**EXERCISE GOAL**
Write out all of these lines again, swapping "chat support bubble" for "live help widget" and keeping everything else the same.

**SUPPLIED DATA**
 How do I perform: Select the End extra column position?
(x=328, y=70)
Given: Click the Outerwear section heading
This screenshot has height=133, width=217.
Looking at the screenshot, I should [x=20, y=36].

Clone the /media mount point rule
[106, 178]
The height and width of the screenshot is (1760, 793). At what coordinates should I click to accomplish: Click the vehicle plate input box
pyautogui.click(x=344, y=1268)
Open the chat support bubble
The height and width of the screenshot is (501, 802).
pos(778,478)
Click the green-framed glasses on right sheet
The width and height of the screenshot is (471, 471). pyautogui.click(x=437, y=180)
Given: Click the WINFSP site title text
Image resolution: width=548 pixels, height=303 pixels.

**FULL OUTPUT**
 How do I perform: Select the End extra column position?
(x=328, y=70)
Given: Click the Outerwear section heading
This screenshot has height=133, width=217.
Looking at the screenshot, I should [x=20, y=36].

Clone the /media mount point rule
[106, 178]
The height and width of the screenshot is (1760, 793). At what coordinates should I click to accomplish: Click the vehicle plate input box
pyautogui.click(x=344, y=1268)
Open the live help widget
The height and width of the screenshot is (501, 802).
pos(778,478)
Click the green-framed glasses on right sheet
The width and height of the screenshot is (471, 471). pyautogui.click(x=437, y=180)
Given: Click the WINFSP site title text
Image resolution: width=548 pixels, height=303 pixels.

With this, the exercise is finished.